"Architecture", qui inaugure la 73e édition (4-23 juillet) du plus important festival de théâtre au monde avec celui d'Edimbourg, apporte malgré tout une réjouissance: une flopée de stars de la scène française y sont réunies, d'Emmanuelle Béart à Jacques Weber, en passant par Denis Podalydès ou Audrey Bonnet.
A la cour d'honneur du palais des Papes, lieu mythique de naissance du festival en 1947, cette pièce de Pascal Rambert, l'un des dramaturges français vivants les plus joués au monde, dresse le portrait sans complaisance d'une famille déchirée d'artistes, de philosophes et de compositeurs, telle une métaphore d'une Europe malade.
Située avant l'Anschluss en 1938, il ne se s'agit pas toutefois d'une pièce historique, précise à l'AFP M. Rambert qui en 2016 a obtenu le prix du théâtre de l'Académie française.
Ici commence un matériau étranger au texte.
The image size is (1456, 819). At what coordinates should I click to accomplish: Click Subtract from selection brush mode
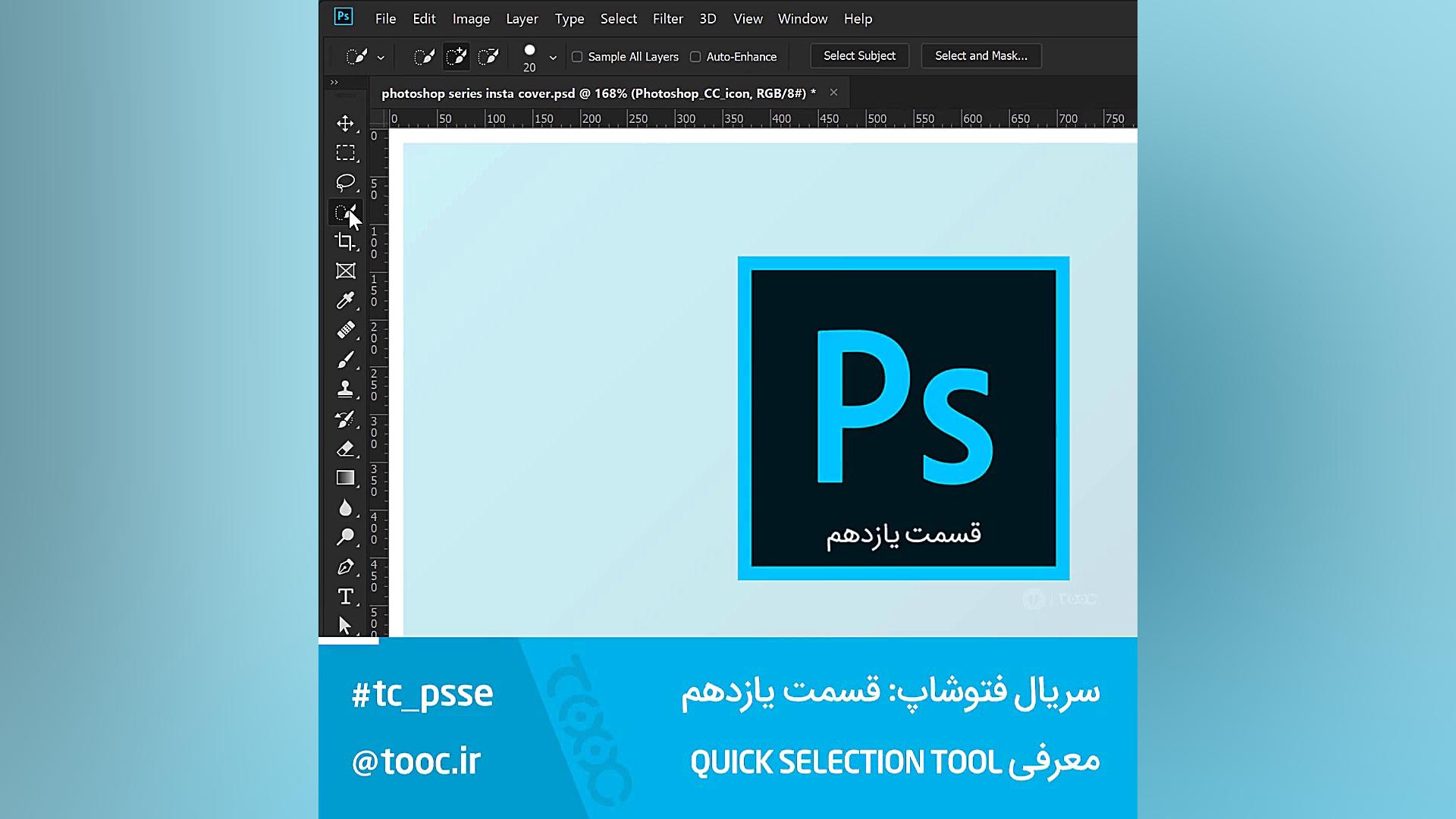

"Je l'ai construite de l'inquiétude que j'ai en 2019 face à ce qui se passe un peu partout en Europe, dans les pays où je joue mes pièces comme en Italie ou en Espagne, où Vox (parti d'extrême-droite) a remporté de très grands scores" en avril, précise l'auteur de 57 ans.
"Si à une époque aussi brillante et créative, on n'a pas empêché l'arrivée du nazisme, que dire de maintenant? C'est facile de dire qu'aujourd'hui ce n'est pas le 3e Reich. Mais il y a quelque chose de plus insidieux", assure cet habitué d'Avignon.
"Le faux devient vrai"
Ses pièces, comme "Une (micro) histoire économique du monde" en 2010, "Clôture de l'amour" qui avait triomphé au festival en 2011 puis connu un succès mondial avec sa traduction en 23 langues ou encore "Répétition" en 2014, ont été jouées partout, du Mexique à Taïwan en passant par l'Egypte.
"Travailler dans tous ces pays me renvoie à un moment de l'histoire que je vis et que je trouve inquiétant, et mes pièces sont conscientes de l'état du monde", assure le metteur en scène qui se dit un "Européen extrêmement convaincu".
Et en tant que dramaturge, il affirme que son rôle est de "redresser le langage" à une époque dominée par la désinformation, où le faux devient vrai".
Le choix des acteurs n'est pas fortuit: il cré des pièces avec et pour ces grands interprètes depuis 2011.
"S'ils n'étaient pas là, il n'y aurait pas de pièce: je connais leur énergie, je passe beaucoup de temps avec eux", indique M. Rambert. Il a même réussi à convaincre Jacques Weber qui, pendant 50 ans de carrière, a boycotté le festival et notamment la cour d'honneur en raison selon lui de la mauvaise sonorisation.
Rambert n'est pas le seul au festival à traiter des inquiétudes à l'égard de l'Europe: Roland Auzet dans "Nous l'Europe, banquet des peuples" sur un texte du prix Goncourt Laurent Gaudé dans une "scénographie polyphonique" questionne le populisme, la démocratie et la représentativité.
Le festival, qui sous son directeur depuis 2013 Olivier Py est plus orienté vers les questions sociales et politiques que dans le passé, donne la parole cette année à Kirill Serebrennikov, enfant terrible du théâtre russe qui est interdit de voyage hors de Moscou malgré la levée de son assignation à résidence en avril.
Poursuivi pour une affaire controversée de détournement de fonds, le Russe verra, à distance, sa nouvelle pièce très attendue, "Outside", sur le photographe chinois censuré Ren Hang qui s'est suicidé à 29 ans en 2017, présentée à Avignon.
A défaut de têtes d'affiche -à l'exception de la pièce d'ouverture-, la prestigieuse manifestation théâtrale met en avant de potentielles pépites qui peuvent créer la surprise.